This (now closed) issue by taladan gives the following suggestion:
It would help me (and probably a couple of others) if there is a way to show the file path where a particular thing exists. Maybe up under the ‘last edited’ line we could have a line like: evennia/locks/lockhandler.py
This would help in development to quickly refer to where a resource is located.
Kovitikus (Sept. 11, 2019)¶
Batch Code should have a link in the developer area. It is currently only listed in the tutorials section as an afterthought to a tutorial title.
In regards to the general structure of each wiki page: I’d like to see a table of contents at the top of each one, so that it can be quickly navigated and is immediately apparent what sections are covered on the page. Similar to the current Getting Started page.
The structuring of the page should also include a quick reference cheatsheet for certain aspects. Such as Tags including a quick reference section at the top that lists an example of every available method you can use in a clear and consistent format, along with a comment. Readers shouldn’t have to decipher the article to gather such basic information and it should instead be available at first glance.
Example of a quick reference:
Tags
# Add a tag.
obj.tags.add("label")
# Remove a tag.
obj.tags.remove("label")
# Remove all tags.
obj.tags.clear()
# Search for a tag. Evennia must be imported first.
store_result = evennia.search_tag("label")
# Return a list of all tags.
obj.tags.all()
Aliases
# Add an alias.
obj.aliases.add("label")
ETC...
In regards to comment structure, I often find that smushing together lines with comments to be too obscure. White space should be used to clearly delineate what information the comment is for. I understand that the current format is that a comment references whatever is below it, but newbies may not know that until they realize it.
Example of poor formatting:
#comment
command/code
#comment
command/code
Example of good formatting:
# Comment.
command/code
# Comment.
command/code
Sage (3/28/20)¶
If I want to find information on the correct syntax for is_typeclass(), here’s what I do:
Pop over to the wiki. Okay, this is a developer functionality. Let’s try that.
Ctrl+F on Developer page. No results.
Ctrl+F on API page. No results. Ctrl+F on Flat API page. No results
Ctrl+F on utils page. No results.
Ctrl+F on utils.utils page. No results.
Ctrl+F in my IDE. Results.
Fortunately, there’s only one result for def is_typeclass. If this was at_look, there would be several results, and I’d have to go through each of those individually, and most of them would just call return_appearance
An important part of a refactor, in my opinion, is separating out the “Tutorials” from the “Reference” documentation.

■ Job item A ■
Recast the records between the line holding "The height and" and the line holding "center [40, 956].", inclusive, as a JSON list of strings with one string per line. Skip blank lines and leave the pictures out.
The Evennia documentation feedback and the records are separate pieces of material.

■ Given entries ■

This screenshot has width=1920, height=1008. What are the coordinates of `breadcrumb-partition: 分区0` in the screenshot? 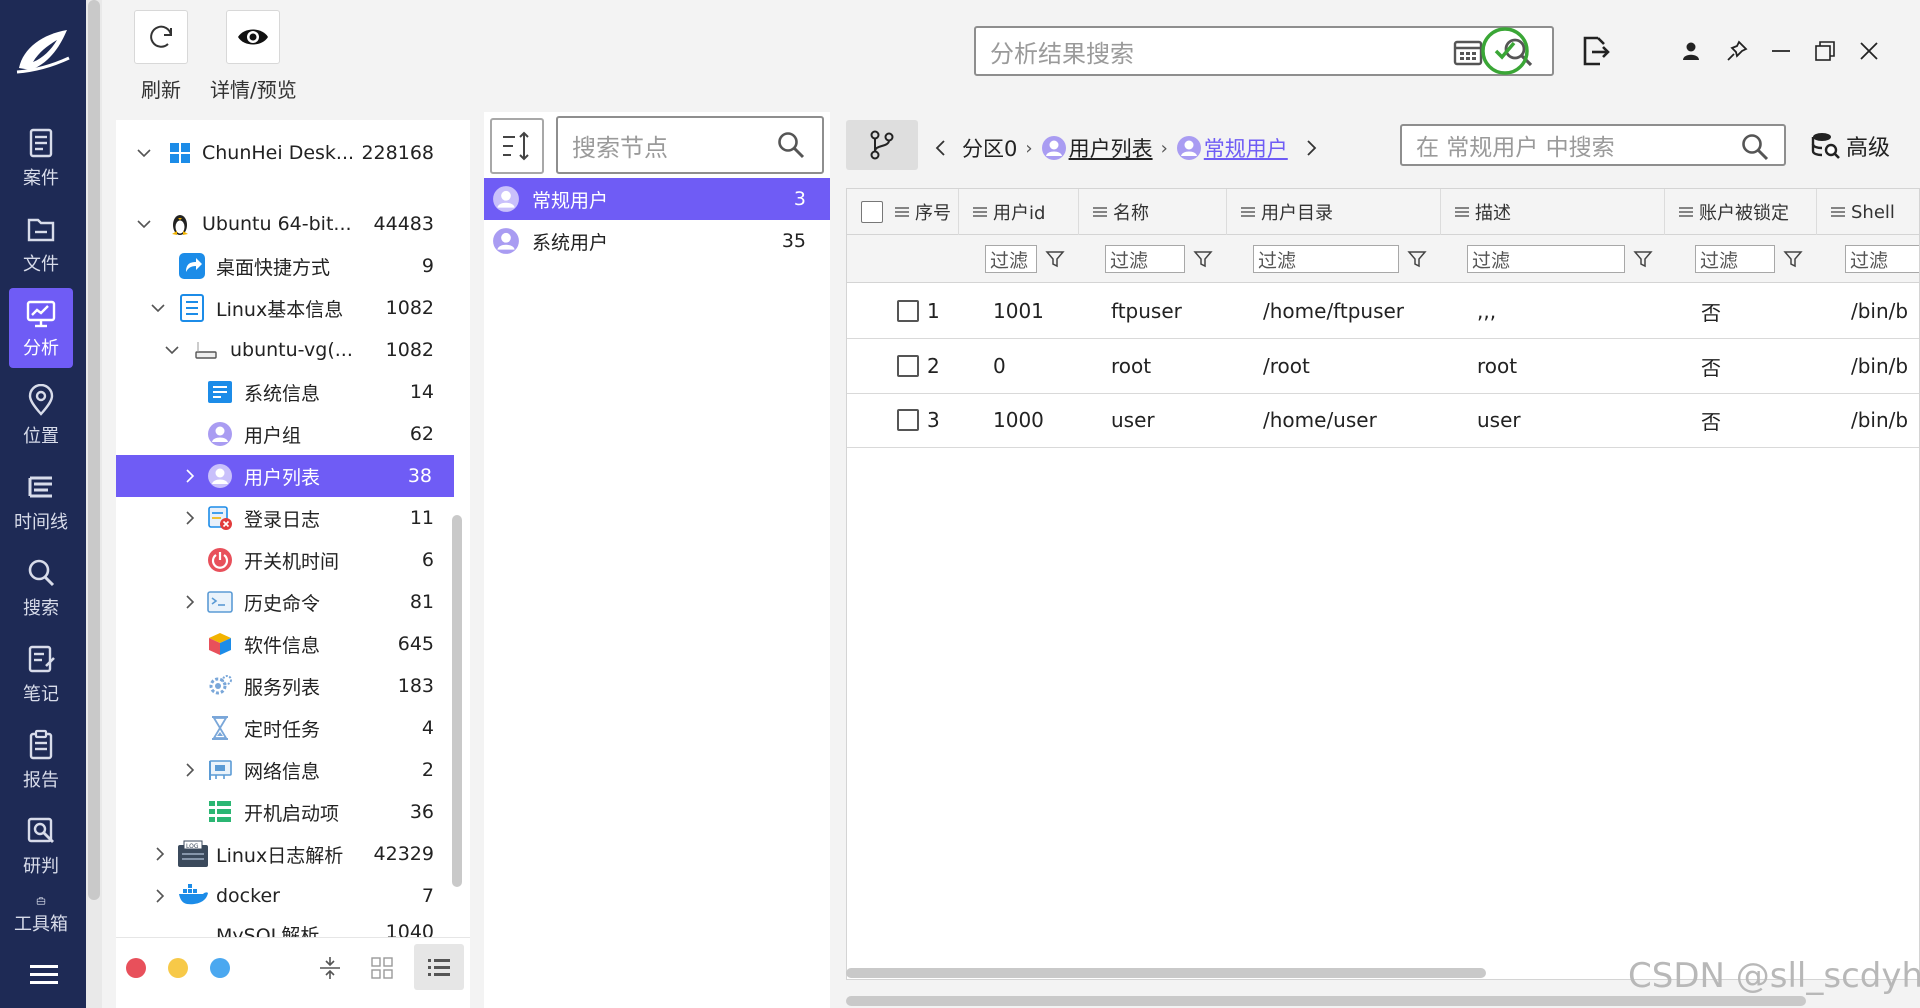 It's located at (990, 148).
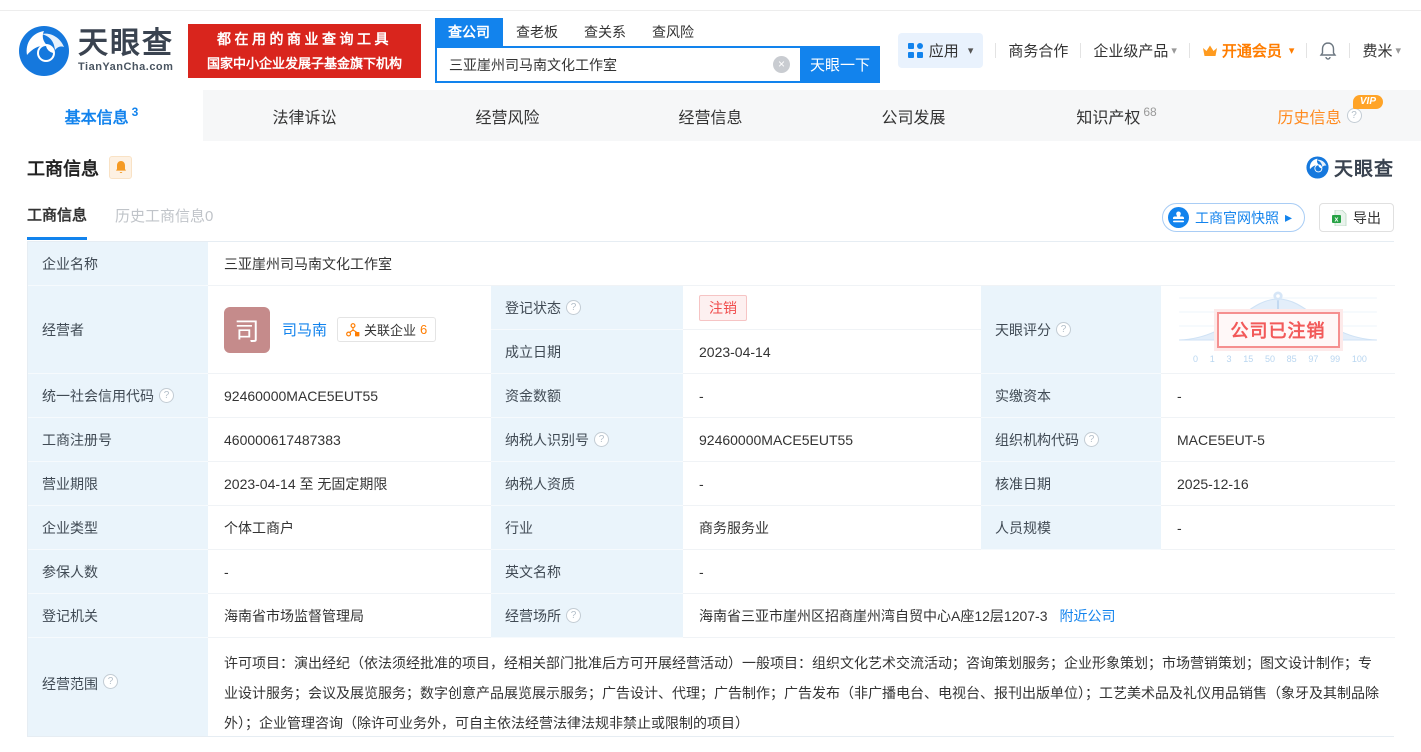 This screenshot has height=752, width=1421. What do you see at coordinates (1248, 50) in the screenshot?
I see `open-vip-button: 开通会员 ▾` at bounding box center [1248, 50].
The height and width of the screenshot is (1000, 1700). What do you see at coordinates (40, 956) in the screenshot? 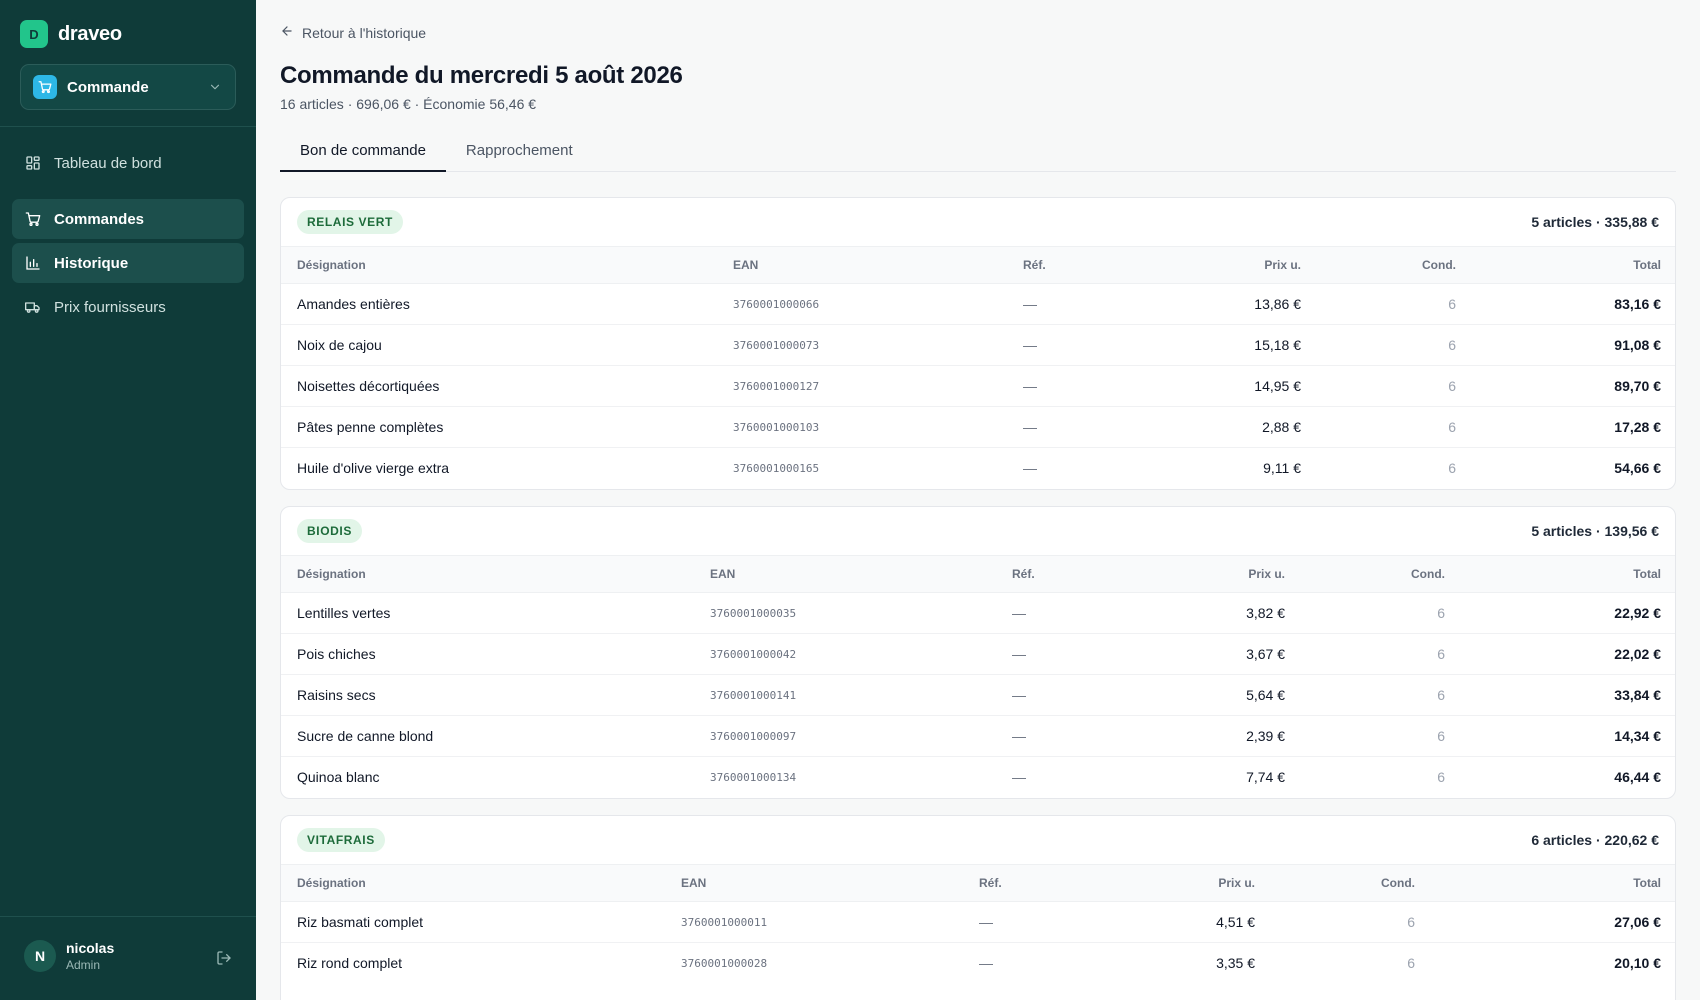
I see `avatar: N` at bounding box center [40, 956].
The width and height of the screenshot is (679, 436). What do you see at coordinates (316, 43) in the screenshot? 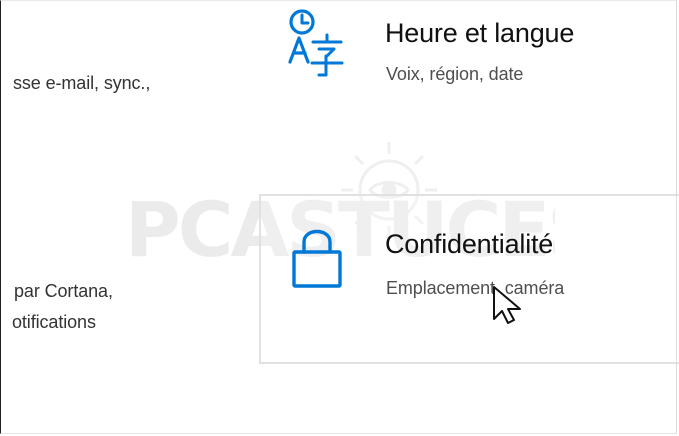
I see `time-language-icon` at bounding box center [316, 43].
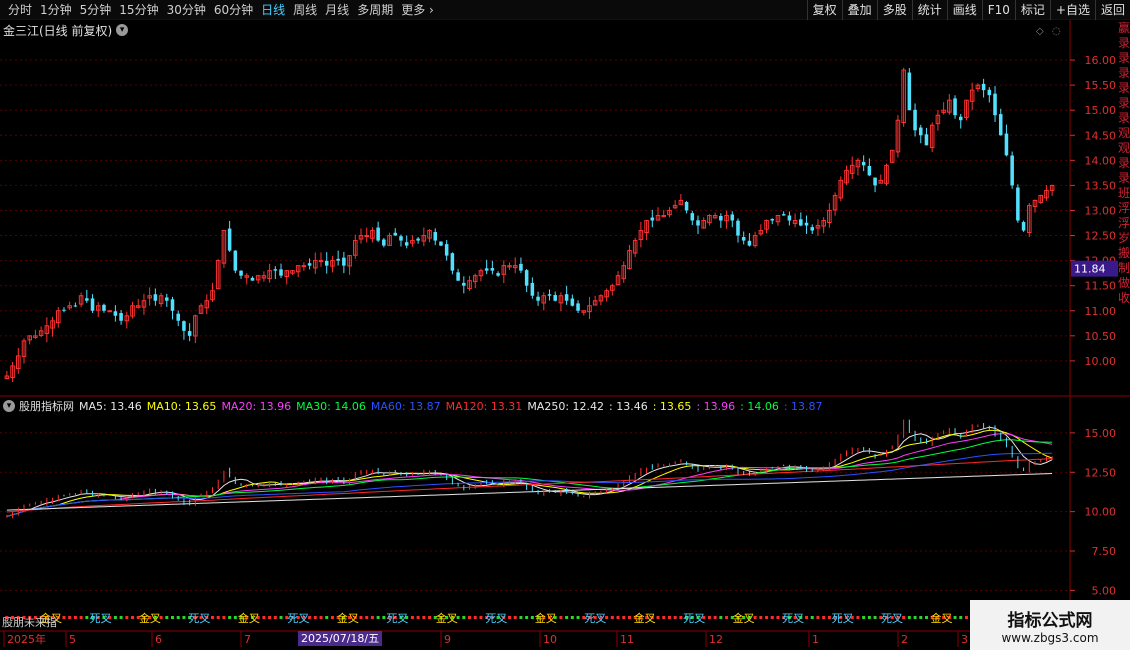 This screenshot has height=650, width=1130. What do you see at coordinates (1104, 552) in the screenshot?
I see `y-tick-label: 7.50` at bounding box center [1104, 552].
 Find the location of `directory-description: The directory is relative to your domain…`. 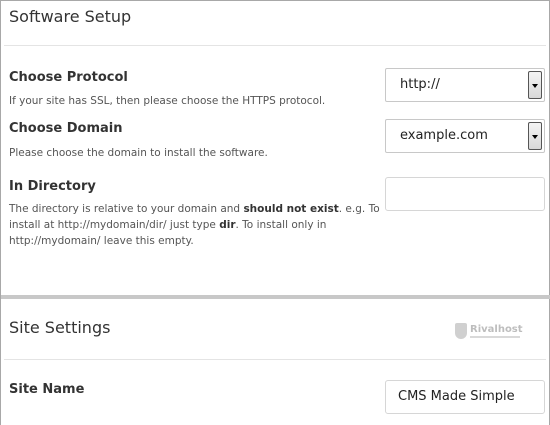

directory-description: The directory is relative to your domain… is located at coordinates (195, 225).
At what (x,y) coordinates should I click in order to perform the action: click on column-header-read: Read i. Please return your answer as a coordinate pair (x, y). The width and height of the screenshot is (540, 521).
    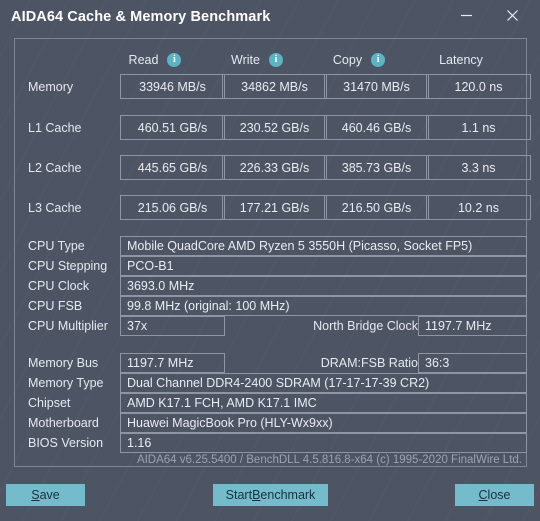
    Looking at the image, I should click on (155, 60).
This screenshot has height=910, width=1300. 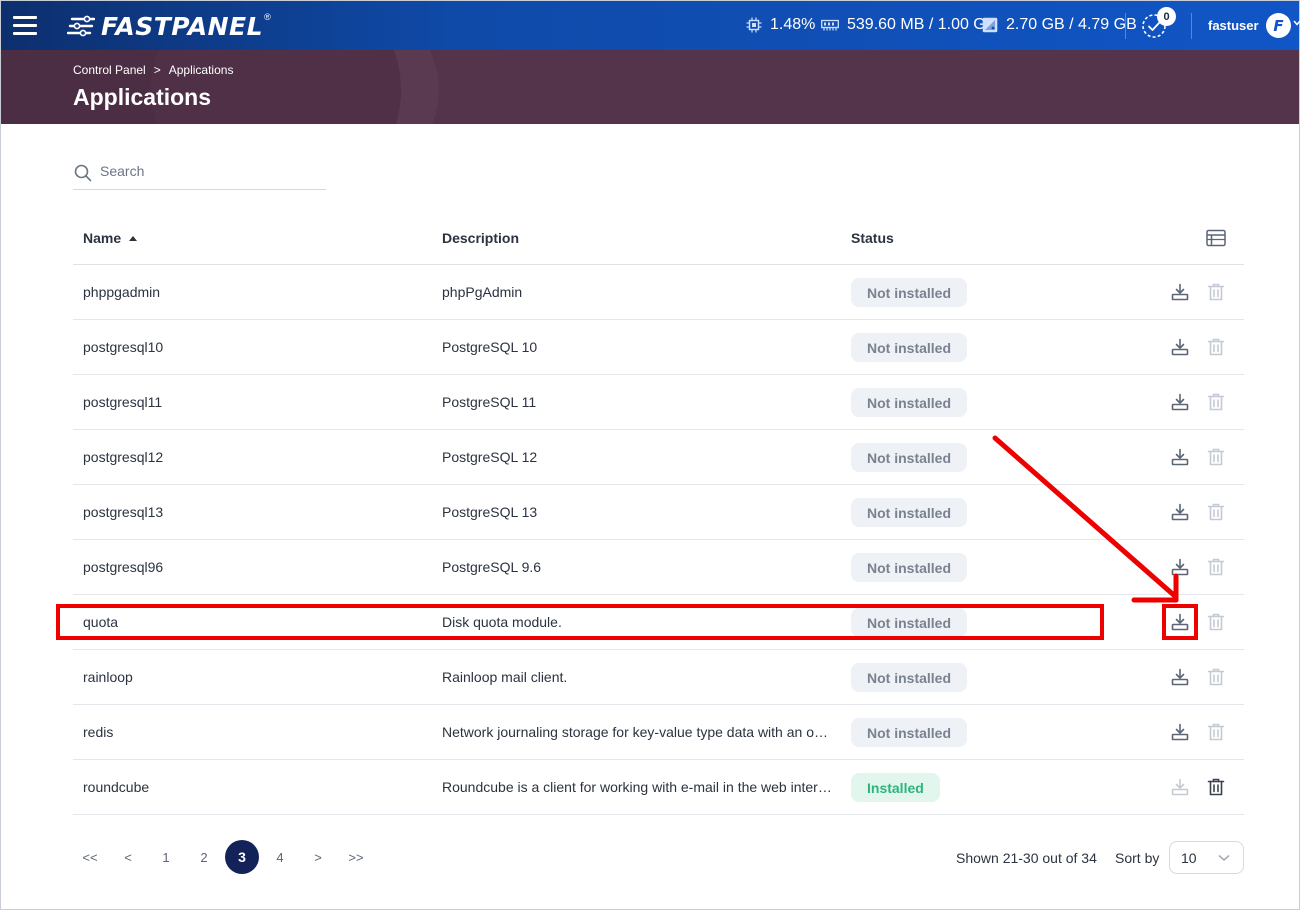 What do you see at coordinates (490, 402) in the screenshot?
I see `app-description: PostgreSQL 11` at bounding box center [490, 402].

■ Job item B ■
In the Evennia documentation feedback, which existing page does Kovitikus name as similar to the table of contents wanted at the top of each wiki page?

■ Problem solution A ■
[
  "The height and width of the screenshot is (1000, 1700). What do you see at coordinates (40, 956) in the screenshot? ",
  "I see `avatar: N` at bounding box center [40, 956]."
]

■ Problem solution B ■
The current Getting Started page.